Lord Alexander Sky, 24 février 3261, 22h57, Arclif

Nous avons organisé un bal auquel nous avons convié quelques commerçants voisins que nous avons le plaisir de compter parmi nos amis. La maison est presque pleine à craquer.

A contre cœur, je me suis promis de ne pas jouer aux cartes, infliger à Lord William Beal deux défaites dans la même journée serait du suicide, bien que l'envie me taraude. Tandis que j'observe avec grande attention la partie, Lady Beal arrive à ma hauteur avec sa sublime toilette vert émeraude, la robe est assortie avec les pierres précieuses qui ornent son coup et ses oreilles.

- Vous ne jouez pas ?

- J'étais justement en train de penser qu'il est difficile de résister à l'envie de battre votre mari, mais les risques seraient trop grands, je ne voudrais pas me risquer à perdre un ami, lui dis-je à voix basse pour ne pas déranger les joueurs.

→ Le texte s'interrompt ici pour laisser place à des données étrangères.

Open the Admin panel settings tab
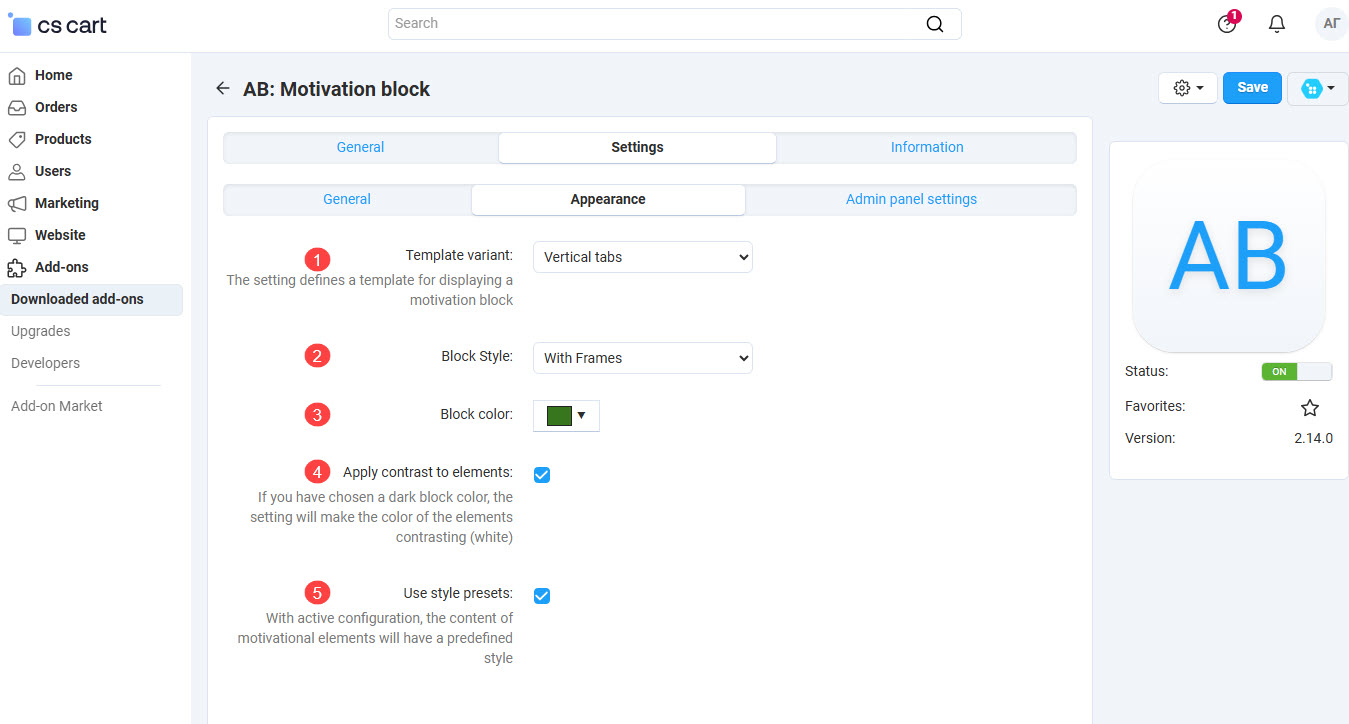Screen dimensions: 1349x724 pos(911,198)
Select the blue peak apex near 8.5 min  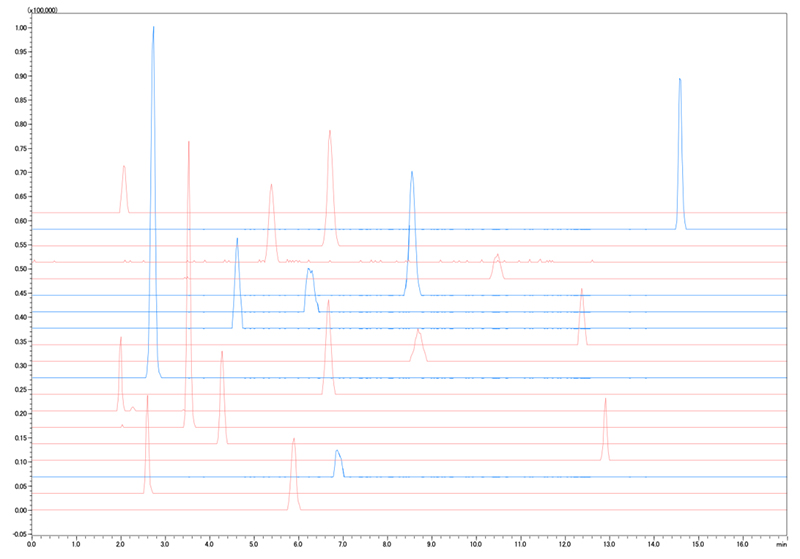click(411, 174)
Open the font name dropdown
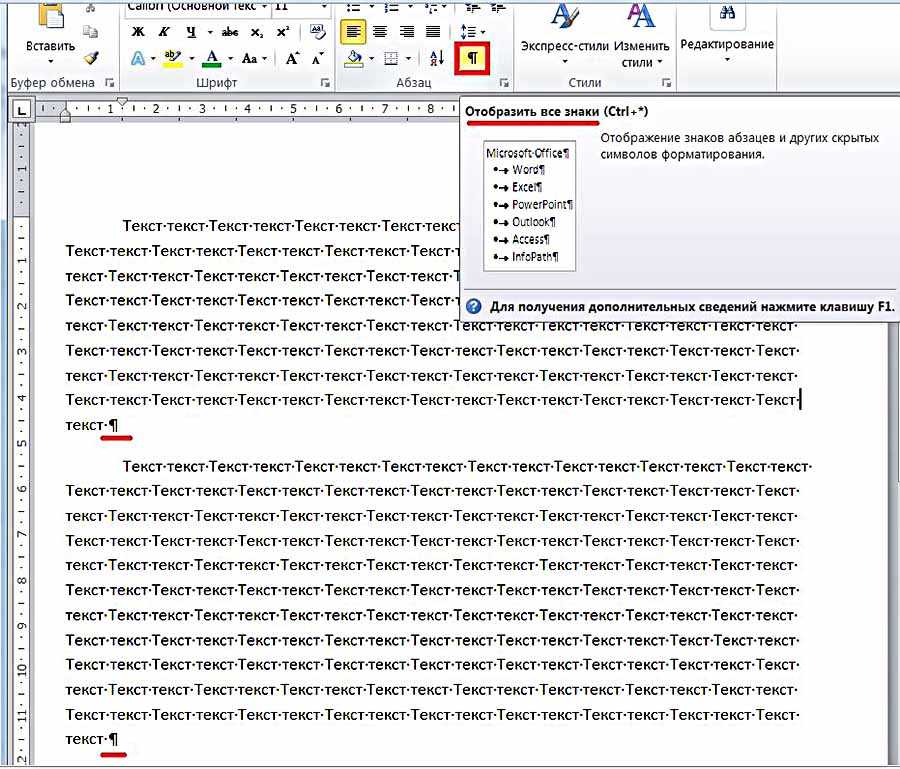The height and width of the screenshot is (769, 900). (264, 6)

Elle rit en portant son verre à ses lèvres. Elle concentre son attention sur la table de jeu pour observer son mari, à cet instant précis, il est impossible de savoir s'il gagne où perd face à Lord Argent. Un redoutable adversaire... songé-je.

- Auriez-vous quelque autre confidence à me faire depuis la dernière fois ? demandé-je dans un souffle presque inaudible.

Elle revient vers moi et me dévisage, avant de se remettre à rire.

- Malotru ! dit-elle pour se moquer de moi.

Surpris, les joueurs se retournent vers nous. Alors, je donne mon bras à mon interlocutrice et nous nous éloignons de quelques mètres.

- Je sais très bien que vous voulez parler de l'attention que Lord Argent me porte.

- Alors ?

- Non, pour être honnête, je ne pourrais faire cela à une jeune fille telle que Maude North, voyez comme elle rayonne d'être bientôt marquise. Je pense qu'elle sait très bien qu'elle ne fait pas un mariage de sentiments, mais ne lui rendons pas les choses plus difficiles.

Je hoche la tête et jette un coup d'œil à l'intéressée qui suit attentivement la partie à côté de son futur époux. Elle doit le savoir en effet, mais je pense qu'elle espère tout de même qu'ils ne seront pas si mal assortis, et qu'avec le temps... C'est ce que disent toujours les parents : « Avec le temps, vous apprendrez à vous apprécier... ».

- Dieux... ce que les soirées deviennent pesantes lorsque l'on parle d'amour, soupire Lady Beal.

- Je n'appellerais pas cela de l'amour.

- Vous devez le savoir mieux que moi.

Je lève la main pour la poser sur son épaule en signe de soutien. Elle sursaute, me dévisage, mais laisse vite tomber les bonnes manières, il y a tant de monde ici, personne ne remarquera jamais rien.

- Ne dites pas cela, vous avez encore toute la vie devant vous. Et puis, j'ai horreur de voir les gens tristes dans de telles circonstances, nous sommes à un bal Lady Beal, il faut vous amuser. Venez danser avec moi.

Elle sourit tristement mais sincèrement et me prend le bras. Juste avant d'entamer la danse, elle me dit :

- Vous savez parler aux femmes, Lord Sky.

Bien sûr, il n'y a aucun sous-entendu, c'est surtout une blague, mais pas la première du genre que l'on me fait.

- Je ne sais vraiment pas comment vous arrivez à me trouver une telle qualité, réponds-je, amusé.

Elle hausse les épaules.

Le reste de la danse est silencieux, enfin, je veux dire par cela que nous ne parlons pas, et ce semi-silence nous est agréable, enfin je crois deviner qu'elle en a autant besoin que moi. Les songes ont toujours besoin d'un peu de temps pour se ranger au bon endroit. Même si on essaye de ne penser à rien pendant le court instant d'une danse, il est toujours difficile d'oublier tous ces mots qui tournent dans nos têtes. Et encore... les mots sont souvent bien plus faciles à occulter que les souvenirs des sons, en particulier les cris et les tirs. C'est toujours aux moments les plus inattendus qu'ils refont surface, même pendant une fête des plus réjouissantes.